We present some results for the following general problem: if \(C_p(X)\) is normal, then what properties must \(X\) have? Here and in what follows \(C_p(X)\) is the space of all continuous functions on \(X\) in a pointwise convergence topology. For the above-mentioned problem, the first result obtained is that if \(C_p(X)\) is Lindelöf and \(X\) is a compact set, then \(X\) has a denumerable tightness [\textit{H. H. Corson}, Trans. Am. Math. Soc. 101, 1-15 (1961; Zbl 0104.08502)]. After that the following results were obtained: \textit{M. O. Asanov} [Modern topology and set theory, No. 2, 8-12 (1979; Zbl 0484.54006)] established that the Lindelöf property of \(C_p (X)\) implies that \(X\) has a denumerable tightness of any finite degree; here \(X\) is not assumed to be compact.
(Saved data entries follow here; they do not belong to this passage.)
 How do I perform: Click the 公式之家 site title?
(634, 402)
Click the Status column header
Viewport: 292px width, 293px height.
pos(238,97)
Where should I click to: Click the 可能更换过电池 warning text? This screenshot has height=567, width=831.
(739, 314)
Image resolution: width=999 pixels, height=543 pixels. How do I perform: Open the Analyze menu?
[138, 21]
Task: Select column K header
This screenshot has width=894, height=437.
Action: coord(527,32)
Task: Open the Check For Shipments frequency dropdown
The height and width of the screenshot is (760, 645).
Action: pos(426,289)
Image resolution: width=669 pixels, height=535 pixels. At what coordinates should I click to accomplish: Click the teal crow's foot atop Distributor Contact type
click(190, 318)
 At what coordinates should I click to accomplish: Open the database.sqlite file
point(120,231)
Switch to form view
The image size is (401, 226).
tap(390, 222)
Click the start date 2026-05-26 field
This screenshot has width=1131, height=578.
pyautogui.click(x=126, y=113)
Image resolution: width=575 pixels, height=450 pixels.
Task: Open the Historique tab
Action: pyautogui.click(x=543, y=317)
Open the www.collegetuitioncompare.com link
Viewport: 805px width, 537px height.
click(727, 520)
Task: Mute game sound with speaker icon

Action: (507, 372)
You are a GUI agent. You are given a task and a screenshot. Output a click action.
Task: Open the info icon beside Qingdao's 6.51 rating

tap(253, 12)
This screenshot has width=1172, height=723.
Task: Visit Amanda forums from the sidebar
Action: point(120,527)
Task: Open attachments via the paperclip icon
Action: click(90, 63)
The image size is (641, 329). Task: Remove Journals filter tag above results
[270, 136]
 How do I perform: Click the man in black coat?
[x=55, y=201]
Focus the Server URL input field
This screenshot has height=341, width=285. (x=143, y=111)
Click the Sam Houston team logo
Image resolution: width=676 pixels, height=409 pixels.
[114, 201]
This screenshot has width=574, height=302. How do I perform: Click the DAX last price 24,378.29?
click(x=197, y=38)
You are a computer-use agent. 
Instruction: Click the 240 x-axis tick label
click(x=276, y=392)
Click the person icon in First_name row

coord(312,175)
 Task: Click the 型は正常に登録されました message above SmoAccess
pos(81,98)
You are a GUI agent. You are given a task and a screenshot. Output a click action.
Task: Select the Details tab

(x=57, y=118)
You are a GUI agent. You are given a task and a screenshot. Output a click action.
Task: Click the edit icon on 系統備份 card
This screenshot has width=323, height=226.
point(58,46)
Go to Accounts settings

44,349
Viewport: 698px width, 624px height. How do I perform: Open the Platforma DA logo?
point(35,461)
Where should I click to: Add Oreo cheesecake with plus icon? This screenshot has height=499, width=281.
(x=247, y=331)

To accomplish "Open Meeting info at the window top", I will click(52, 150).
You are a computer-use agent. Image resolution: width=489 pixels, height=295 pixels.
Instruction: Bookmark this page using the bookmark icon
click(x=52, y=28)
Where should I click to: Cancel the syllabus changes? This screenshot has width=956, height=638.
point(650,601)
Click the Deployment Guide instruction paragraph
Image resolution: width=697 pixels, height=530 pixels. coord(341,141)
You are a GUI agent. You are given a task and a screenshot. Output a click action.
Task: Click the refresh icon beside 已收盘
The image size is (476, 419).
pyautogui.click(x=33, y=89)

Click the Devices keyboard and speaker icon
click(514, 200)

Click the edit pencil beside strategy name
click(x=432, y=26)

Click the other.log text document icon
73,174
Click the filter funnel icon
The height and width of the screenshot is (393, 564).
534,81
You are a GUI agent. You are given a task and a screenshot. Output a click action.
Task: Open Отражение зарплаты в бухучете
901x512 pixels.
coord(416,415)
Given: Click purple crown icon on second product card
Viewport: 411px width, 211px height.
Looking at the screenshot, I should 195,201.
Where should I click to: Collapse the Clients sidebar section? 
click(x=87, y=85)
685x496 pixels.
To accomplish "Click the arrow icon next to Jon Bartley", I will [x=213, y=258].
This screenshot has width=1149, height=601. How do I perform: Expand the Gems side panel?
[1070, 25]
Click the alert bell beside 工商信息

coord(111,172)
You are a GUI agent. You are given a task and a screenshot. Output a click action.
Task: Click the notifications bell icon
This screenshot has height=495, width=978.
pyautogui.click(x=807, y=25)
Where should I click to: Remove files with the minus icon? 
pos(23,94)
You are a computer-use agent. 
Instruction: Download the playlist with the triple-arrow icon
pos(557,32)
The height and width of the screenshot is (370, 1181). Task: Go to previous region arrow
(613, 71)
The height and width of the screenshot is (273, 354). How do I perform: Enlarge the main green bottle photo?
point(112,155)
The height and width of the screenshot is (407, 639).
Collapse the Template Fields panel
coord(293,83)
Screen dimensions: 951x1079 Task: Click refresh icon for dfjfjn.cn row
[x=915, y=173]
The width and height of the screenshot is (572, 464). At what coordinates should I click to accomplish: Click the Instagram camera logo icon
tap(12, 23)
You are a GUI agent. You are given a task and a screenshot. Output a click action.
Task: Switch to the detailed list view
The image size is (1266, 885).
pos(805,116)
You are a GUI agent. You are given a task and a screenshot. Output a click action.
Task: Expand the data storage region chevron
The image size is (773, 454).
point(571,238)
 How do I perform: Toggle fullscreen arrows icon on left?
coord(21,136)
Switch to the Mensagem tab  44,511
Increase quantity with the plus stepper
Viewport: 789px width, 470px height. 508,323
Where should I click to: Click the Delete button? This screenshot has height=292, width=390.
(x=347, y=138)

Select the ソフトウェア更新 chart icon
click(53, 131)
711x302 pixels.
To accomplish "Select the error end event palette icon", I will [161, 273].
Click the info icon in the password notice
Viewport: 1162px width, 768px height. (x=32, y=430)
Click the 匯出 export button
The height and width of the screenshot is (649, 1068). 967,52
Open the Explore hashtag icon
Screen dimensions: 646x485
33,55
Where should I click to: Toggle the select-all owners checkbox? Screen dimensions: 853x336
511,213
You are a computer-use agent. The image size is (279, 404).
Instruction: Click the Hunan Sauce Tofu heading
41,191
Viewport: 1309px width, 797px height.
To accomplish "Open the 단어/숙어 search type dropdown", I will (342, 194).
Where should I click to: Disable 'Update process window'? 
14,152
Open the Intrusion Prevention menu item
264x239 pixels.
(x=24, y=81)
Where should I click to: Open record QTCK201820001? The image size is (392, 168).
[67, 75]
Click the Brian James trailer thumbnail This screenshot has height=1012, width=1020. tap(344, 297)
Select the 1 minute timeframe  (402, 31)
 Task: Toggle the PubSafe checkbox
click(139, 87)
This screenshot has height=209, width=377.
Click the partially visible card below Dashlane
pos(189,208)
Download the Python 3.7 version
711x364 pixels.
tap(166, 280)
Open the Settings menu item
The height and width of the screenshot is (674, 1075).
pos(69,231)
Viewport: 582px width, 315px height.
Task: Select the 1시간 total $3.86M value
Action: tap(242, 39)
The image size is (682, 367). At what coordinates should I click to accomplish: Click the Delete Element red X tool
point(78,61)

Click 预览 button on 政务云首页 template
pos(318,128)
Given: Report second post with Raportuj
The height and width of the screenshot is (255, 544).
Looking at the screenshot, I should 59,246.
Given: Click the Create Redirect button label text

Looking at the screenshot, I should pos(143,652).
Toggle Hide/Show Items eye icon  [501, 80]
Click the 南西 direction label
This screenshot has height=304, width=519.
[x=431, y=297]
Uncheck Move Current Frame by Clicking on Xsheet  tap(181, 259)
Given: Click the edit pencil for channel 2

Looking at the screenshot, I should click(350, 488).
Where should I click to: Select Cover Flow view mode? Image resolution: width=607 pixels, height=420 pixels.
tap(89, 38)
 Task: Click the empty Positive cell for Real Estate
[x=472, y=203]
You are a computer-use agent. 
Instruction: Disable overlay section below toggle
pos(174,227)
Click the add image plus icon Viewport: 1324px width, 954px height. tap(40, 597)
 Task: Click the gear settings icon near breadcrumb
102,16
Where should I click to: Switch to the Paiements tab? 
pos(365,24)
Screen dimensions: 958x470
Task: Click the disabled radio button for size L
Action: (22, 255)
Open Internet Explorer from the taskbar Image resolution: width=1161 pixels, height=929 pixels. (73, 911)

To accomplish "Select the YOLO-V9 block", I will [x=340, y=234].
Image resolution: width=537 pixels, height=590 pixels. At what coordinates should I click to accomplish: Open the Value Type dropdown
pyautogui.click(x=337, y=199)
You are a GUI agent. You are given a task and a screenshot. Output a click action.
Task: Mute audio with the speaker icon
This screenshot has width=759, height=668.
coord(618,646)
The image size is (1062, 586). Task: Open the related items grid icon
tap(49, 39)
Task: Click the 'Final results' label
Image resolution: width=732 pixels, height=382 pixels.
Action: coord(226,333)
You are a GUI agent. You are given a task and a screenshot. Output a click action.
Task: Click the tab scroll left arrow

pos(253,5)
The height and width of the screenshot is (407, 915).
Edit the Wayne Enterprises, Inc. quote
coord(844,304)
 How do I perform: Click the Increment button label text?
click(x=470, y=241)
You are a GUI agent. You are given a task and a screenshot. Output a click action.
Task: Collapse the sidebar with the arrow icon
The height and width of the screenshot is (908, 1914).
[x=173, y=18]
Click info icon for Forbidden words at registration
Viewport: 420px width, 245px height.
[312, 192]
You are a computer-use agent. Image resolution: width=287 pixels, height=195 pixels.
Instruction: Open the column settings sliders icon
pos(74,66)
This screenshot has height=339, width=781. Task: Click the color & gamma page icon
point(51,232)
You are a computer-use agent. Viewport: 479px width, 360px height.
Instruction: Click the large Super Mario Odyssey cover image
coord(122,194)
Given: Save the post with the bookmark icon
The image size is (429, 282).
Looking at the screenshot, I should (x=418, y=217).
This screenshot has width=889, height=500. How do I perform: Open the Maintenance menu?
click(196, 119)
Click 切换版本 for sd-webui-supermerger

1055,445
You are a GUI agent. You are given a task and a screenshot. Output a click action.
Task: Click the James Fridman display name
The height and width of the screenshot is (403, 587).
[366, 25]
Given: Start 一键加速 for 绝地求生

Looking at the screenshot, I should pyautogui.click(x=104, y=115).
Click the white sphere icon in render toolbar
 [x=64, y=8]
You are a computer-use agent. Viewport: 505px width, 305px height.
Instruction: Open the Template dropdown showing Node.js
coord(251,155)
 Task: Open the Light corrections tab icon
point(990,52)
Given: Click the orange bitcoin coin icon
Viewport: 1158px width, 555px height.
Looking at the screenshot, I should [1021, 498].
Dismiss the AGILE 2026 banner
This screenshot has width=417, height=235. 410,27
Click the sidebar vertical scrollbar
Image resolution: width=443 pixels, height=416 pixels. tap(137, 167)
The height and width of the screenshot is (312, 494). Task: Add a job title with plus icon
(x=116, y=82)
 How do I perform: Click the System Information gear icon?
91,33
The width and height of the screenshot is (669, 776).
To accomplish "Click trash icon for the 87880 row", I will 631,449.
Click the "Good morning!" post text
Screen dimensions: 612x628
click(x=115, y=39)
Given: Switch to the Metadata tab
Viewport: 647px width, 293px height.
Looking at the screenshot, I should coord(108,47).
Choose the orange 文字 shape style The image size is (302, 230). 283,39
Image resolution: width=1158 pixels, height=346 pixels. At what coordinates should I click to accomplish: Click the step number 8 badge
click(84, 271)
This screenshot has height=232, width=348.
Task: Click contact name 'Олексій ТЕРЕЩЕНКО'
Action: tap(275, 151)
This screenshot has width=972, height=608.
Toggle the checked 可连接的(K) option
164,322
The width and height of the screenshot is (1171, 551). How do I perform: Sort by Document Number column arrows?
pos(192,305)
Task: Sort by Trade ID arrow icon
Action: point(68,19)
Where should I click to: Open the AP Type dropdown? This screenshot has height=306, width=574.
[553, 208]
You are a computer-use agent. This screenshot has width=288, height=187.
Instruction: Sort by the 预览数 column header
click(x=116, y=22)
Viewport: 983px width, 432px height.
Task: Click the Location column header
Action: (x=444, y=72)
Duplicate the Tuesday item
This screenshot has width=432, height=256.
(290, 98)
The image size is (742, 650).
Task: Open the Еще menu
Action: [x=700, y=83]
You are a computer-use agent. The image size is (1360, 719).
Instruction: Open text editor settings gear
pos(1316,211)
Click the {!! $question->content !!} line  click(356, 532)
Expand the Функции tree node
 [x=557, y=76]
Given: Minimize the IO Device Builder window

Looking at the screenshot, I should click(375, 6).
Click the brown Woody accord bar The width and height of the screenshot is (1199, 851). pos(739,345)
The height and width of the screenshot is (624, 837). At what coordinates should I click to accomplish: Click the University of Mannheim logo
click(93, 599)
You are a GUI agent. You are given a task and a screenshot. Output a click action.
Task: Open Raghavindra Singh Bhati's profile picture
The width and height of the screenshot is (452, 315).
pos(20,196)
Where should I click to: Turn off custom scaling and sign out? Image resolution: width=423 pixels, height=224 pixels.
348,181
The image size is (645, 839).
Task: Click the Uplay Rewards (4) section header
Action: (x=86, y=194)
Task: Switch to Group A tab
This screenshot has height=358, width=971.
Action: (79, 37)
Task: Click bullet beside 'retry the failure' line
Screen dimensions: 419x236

In [Russ. Math. Surv. 37, No. 4, 149-150 (1982); translation from Usp. Mat. Nauk 37, No. 4(226), 149-150 (1982; Zbl 0527.54013)] the author proved that if \(C_p(X)\) is normal, then any compact set of \(X\) has a denumerable tightness. Finally, \textit{E. A. Reznichenko} and \textit{D. P. Baturov} [\textit{A. V. Arhangel'skij}, Topological function spaces (1989; Zbl 0781.54014), p. 139] obtained the following remarkable result: if \(X\) is compact (or, more generally, a Lindelöf \(\Sigma\)-space), then the Lindelöf property and normality are equivalent in \(C_p(X)\). In this paper, we leave the class of compact sets and consider its nearest vicinity. We also study the influence of the normality of \(C_p(X)\) on the behavior of denumerable-compact, \(\omega_1\)-compact, and pseudo-compact sets. We establish the following qualitative results. (1) \(\omega_1\)-compact sets are homothetic to compact sets, i.e., they have denumerable tightness. (2) Denumerable-compact sets lose this property, but possess another curious property: such sets cannot contain points of tightness \(\omega_1\). (3) If \(X\) is pseudo-compact, then the normality of \(C_p(X)\) implies that the Lindelöf number of \(C_p(X)\) cannot be equal to \(\omega_1\). In particular, for a pseudo-compact set \(X\) of network weight \(\leq\omega_1\), \(C_p(X)\) is Lindelöf if and only if it is normal.